Glyer, whose book The Company They Keep: C. S. Lewis and J. R. R. Tolkien as Writers in Community explains the relationships behind the authors of Narnia and Middle Earth, drew a clear line between Jackson's films and Tolkien's children's book. "You're taking a story about a quest and turning it into a war epic."

Glyer argued that Tolkien would have rejected the excessive violence in the film, just as she finds it distasteful. "There are so many orcs in this film – I really got tired of watching them die," she exclaimed. She argued that the sections of Tolkien's story that this film covers featured almost no orcs, and that the carnage of orc death marred the film substantially.

Still of Martin Freeman, Peter Hambleton, William Kircher, Sylvester McCoy and Ken Stott in The Hobbit: The Desolation of Smaug (2013)
Still of Martin Freeman, Peter Hambleton, William Kircher, Sylvester McCoy and Ken Stott in The Hobbit: The Desolation of Smaug (2013) | Photo by Courtesy of Warner Bros. Picture - © 2013 Warner Bros. Entertainment Inc. and Metro-Goldwyn-Mayer Pictures Inc

It isn't funny for me to watch that over again – two orc heads at once – I was just flabbergasted at that," Glyer said. She then lamented the cultural state of America: "We are living in 'The Hunger Games,' in a culture where three hours of non-stop slaughter is summarized as 'I found the film entertaining.'"

Glyer even pointed to a perverse moral lesson in one scene where the head elf promises not to kill an orc if he tells the truth. "They promise to let him go if he gives them the information they want and then they decapitate him – what a moral choice that is!" she exclaimed.

Richards, however, saw the opposite moral lesson. "I have to confess, I never tire of seeing orcs impaled and beheaded, for some reason," he admitted. "They are a kind of incarnate demons," and seeing them die reminds viewers of the just wrath of God.

But even Richards criticized one of the final scenes. As the dragon Smaug flies around, attempting to roast Bilbo and his dwarf friends, the group melts a huge golden statue, and the dragon falls into the burning lava. Despite this powerful hit, Smaug emerges unharmed, and flies off to burn the city of men. "It's frankly obscure as to what they're doing," Richards said. "That part could have been cut on the editing floor and that would have improved the film."

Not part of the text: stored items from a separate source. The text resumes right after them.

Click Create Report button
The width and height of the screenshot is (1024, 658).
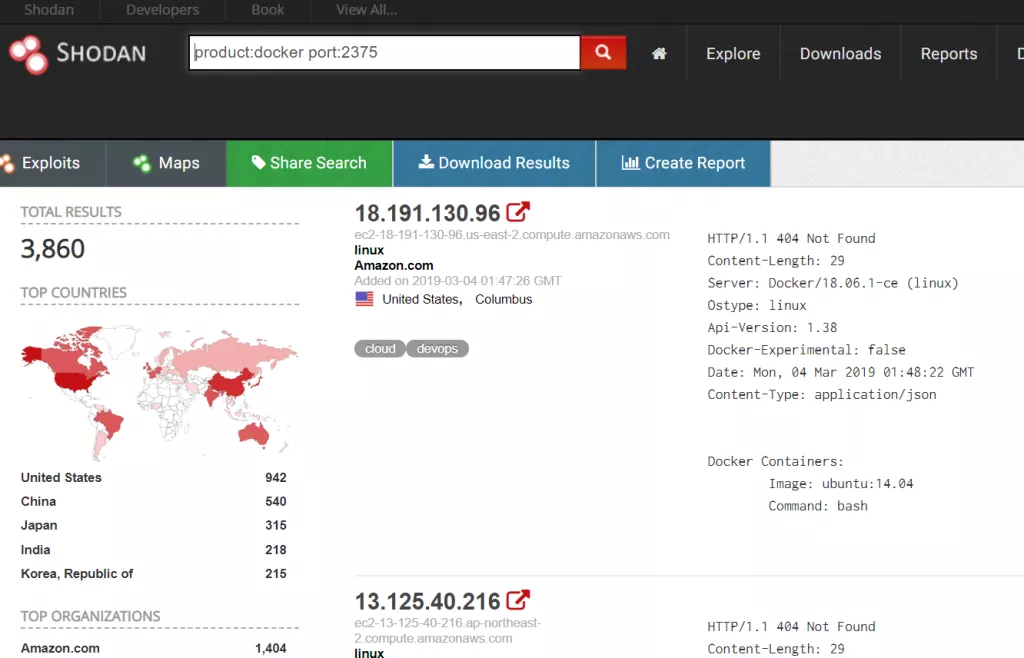tap(683, 163)
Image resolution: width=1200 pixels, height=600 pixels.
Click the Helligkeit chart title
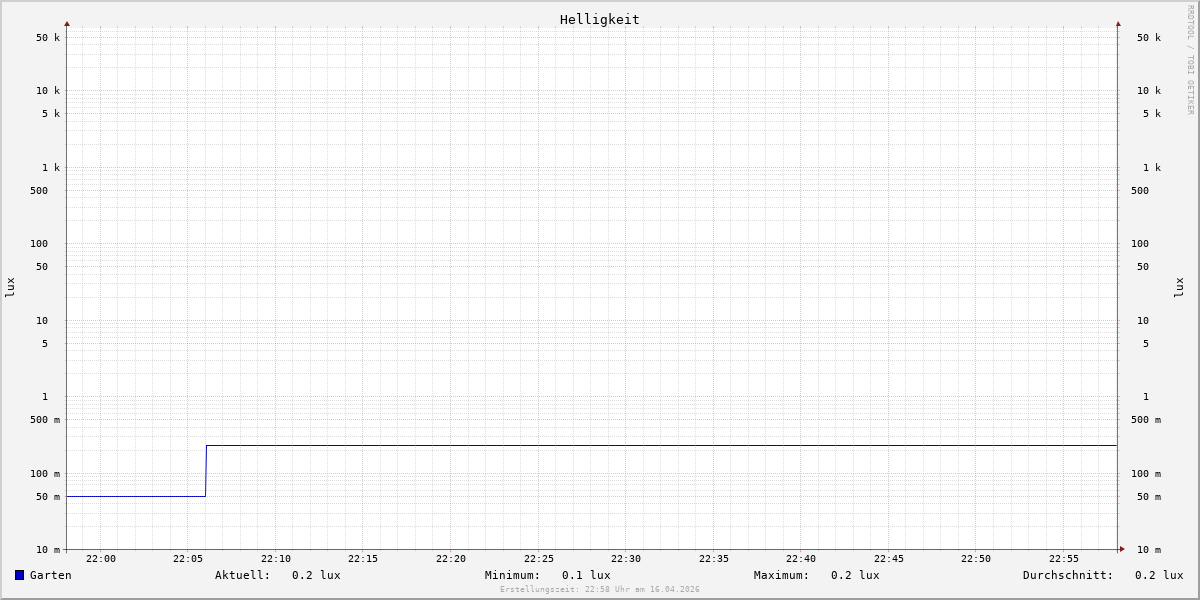pyautogui.click(x=599, y=19)
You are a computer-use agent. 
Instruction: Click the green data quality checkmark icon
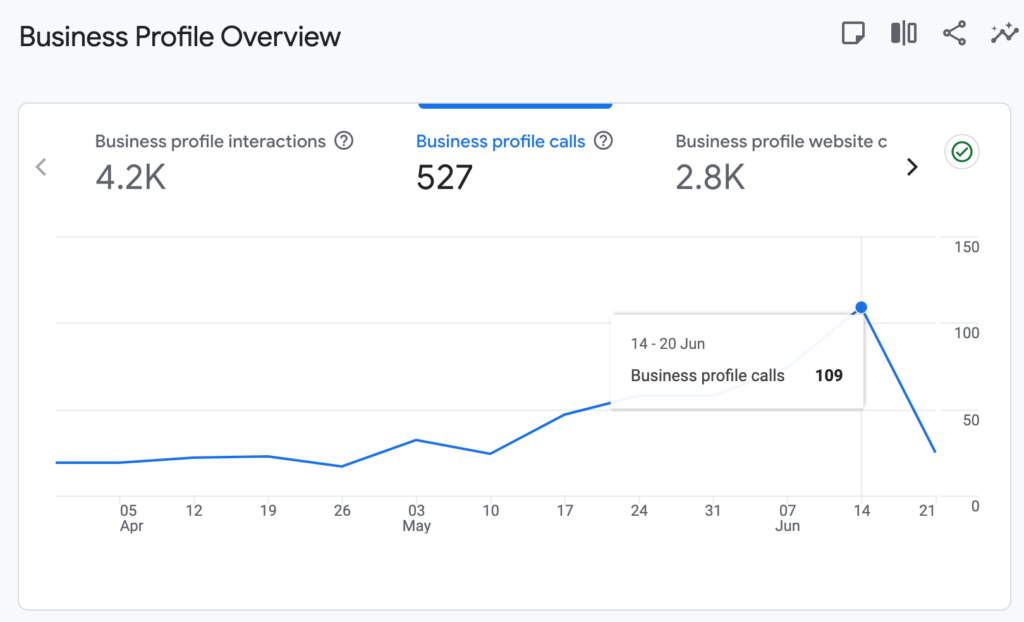961,152
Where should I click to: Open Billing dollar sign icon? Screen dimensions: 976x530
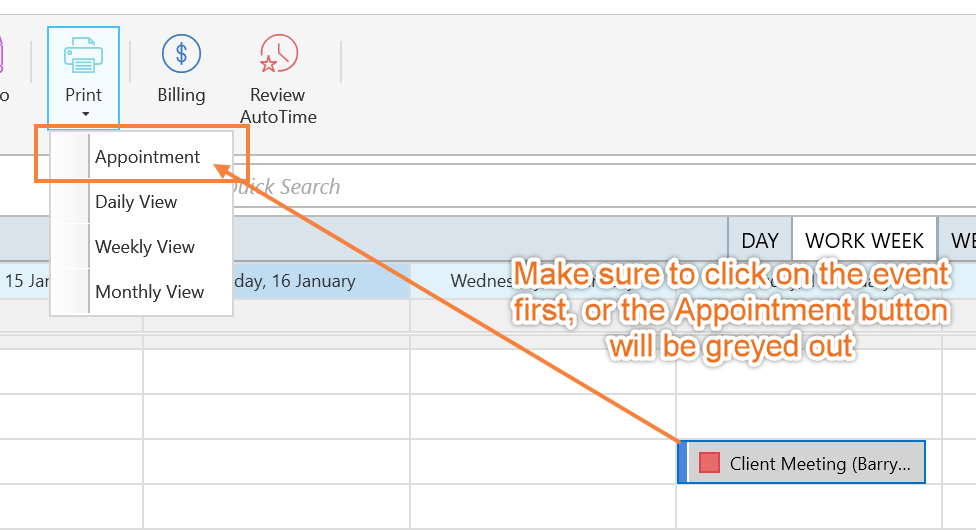[181, 54]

Glyer agreed. "I'm not a purist who believes that a fantasy world has to obey Earth rules, but Jackson sets up rules and then breaks them," she argued. Impossible things, like molten gold not cooling quickly, or a dragon being able to rise from the metal-lava, kept her from accepting the film. "There's no credibility left by the end," she declared.

Some Christian reviewers declined to watch the film, saying Jackson has completely botched Tolkien's work. "I haven't watched The Milking of Smaug yet," explained Craig Detweiler, associate professor of Communication at Pepperdine University. "I didn't want to encourage Hollywood to stretch small stories into nine hour epics."

Alex Wainer, associate professor of Communication and Media Studies at Palm Beach Atlantic University, told CP that "after seeing part 1, and feeling like literary desecration had been wrought on Tolkien's children's story by inflating it with extra characters and overstuffing it with plot and characterization nowhere in that book, I decided not to see part two."